To do: All entries should be copied exactly, none left out.

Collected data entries
++++++++++++++++++++

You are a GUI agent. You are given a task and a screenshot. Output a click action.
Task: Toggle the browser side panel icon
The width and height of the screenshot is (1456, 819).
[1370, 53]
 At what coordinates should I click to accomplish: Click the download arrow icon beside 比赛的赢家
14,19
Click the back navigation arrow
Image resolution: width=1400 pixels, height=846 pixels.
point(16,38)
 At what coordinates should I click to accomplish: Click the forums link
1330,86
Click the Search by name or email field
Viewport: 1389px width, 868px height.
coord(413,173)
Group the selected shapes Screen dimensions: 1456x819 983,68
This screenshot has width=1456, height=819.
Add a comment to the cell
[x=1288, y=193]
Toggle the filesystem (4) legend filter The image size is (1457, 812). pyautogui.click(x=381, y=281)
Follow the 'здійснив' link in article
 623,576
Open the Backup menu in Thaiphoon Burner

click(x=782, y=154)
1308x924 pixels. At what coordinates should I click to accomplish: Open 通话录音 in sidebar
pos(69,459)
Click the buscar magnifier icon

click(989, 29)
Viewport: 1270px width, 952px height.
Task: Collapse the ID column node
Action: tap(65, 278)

++++++++++++++++++++

Solution:
You are a GUI agent. You are given a task and a screenshot. Output a click action.
Task: Toggle the browser side panel icon
The width and height of the screenshot is (1456, 819).
[1370, 53]
 At what coordinates should I click to accomplish: Click the download arrow icon beside 比赛的赢家
14,19
Click the back navigation arrow
Image resolution: width=1400 pixels, height=846 pixels.
point(16,38)
 At what coordinates should I click to accomplish: Click the forums link
1330,86
Click the Search by name or email field
Viewport: 1389px width, 868px height.
coord(413,173)
Group the selected shapes Screen dimensions: 1456x819 983,68
This screenshot has width=1456, height=819.
Add a comment to the cell
[x=1288, y=193]
Toggle the filesystem (4) legend filter The image size is (1457, 812). pyautogui.click(x=381, y=281)
Follow the 'здійснив' link in article
 623,576
Open the Backup menu in Thaiphoon Burner

click(x=782, y=154)
1308x924 pixels. At what coordinates should I click to accomplish: Open 通话录音 in sidebar
pos(69,459)
Click the buscar magnifier icon

click(989, 29)
Viewport: 1270px width, 952px height.
Task: Collapse the ID column node
Action: tap(65, 278)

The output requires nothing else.